Just before I got sued personally, a nasty fight had happened between myself, them, and another involved in the crash, all over a boy who doesn’t even matter anymore. The damage was done, and someone I thought was my best friend was suing me. I hadn’t been to their hospital room every day of their recovery. I wasn’t at their house every day after they came home. But they were always on my mind, and my life didn’t just stop because of what had happened. I had to keep going on with college and everything, because I hadn’t suffered the injuries everyone else had.

After it all, I was able to count the number of friends I had on one hand.

I felt abandoned, alone, unwanted. I felt hurt. I felt a rage that still burns in my core sometimes today. I had lost everything I counted important. I moved out of town, away from it all, but the lawsuit was still there, a constant reminder.
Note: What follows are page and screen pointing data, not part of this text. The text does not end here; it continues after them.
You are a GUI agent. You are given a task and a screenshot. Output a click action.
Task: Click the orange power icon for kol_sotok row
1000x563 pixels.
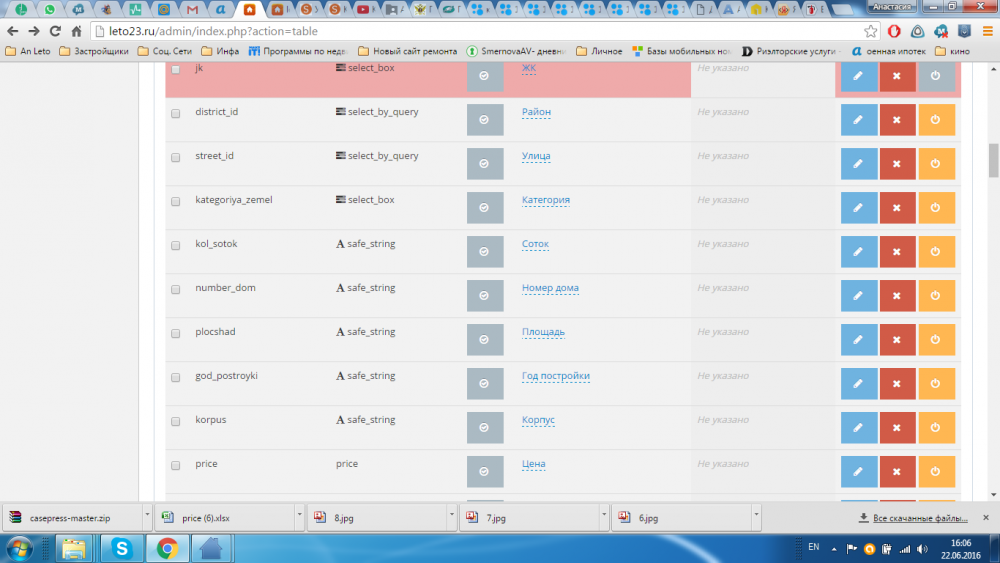(936, 251)
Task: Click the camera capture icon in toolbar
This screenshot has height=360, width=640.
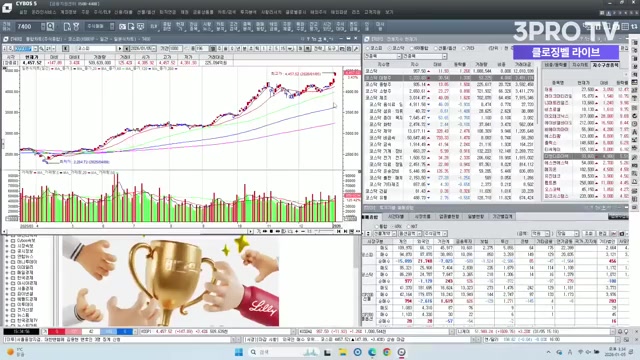Action: [122, 27]
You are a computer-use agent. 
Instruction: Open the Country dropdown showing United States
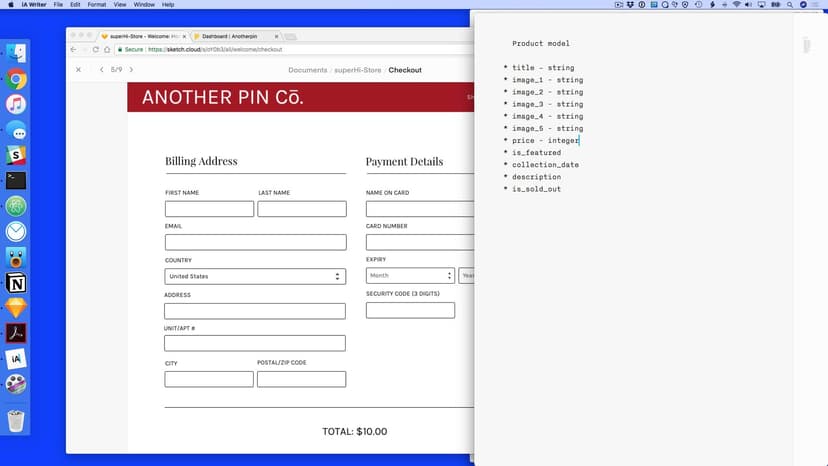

A year of it went on. A year of meetings, phone calls, emails, worry. During all of this, my mom began getting sick. It turned out she had a brain tumor, and it was inoperable. Somehow, I survived through all of it, with her help and her love. She died a couple of years later.

I met my husband, and I remember laying with him one morning and getting the phone call that the suit had been settled because my ex boyfriend had given his deposition, which freed me from blame. That was what I was told. I don’t know if it is the true reason or not.

I hadn’t been able to listen to Fallout Boy since the crash. I know, stupid and silly. But it was there. Hearing them would send me into a panic attack, every time. One evening in 2011, I sat on a bench in a park with my husband (then boyfriend) as he played the song that had been on the stereo. For the first time, I felt what it would be like to be able to breathe again.

What happened was a true test of inner strength. On all involved. We could have all given up, but no one did. Everyone took their first steps, both physically and mentally. And then another step. And another. We all grew, we all healed in our own way. I may not forgive or forget, but I have made my own peace with what happened. Writing it all out was my last step.

We have gone our separate ways, but they will all forever have a spot in my heart because of what happened. Even the one that hurt the most.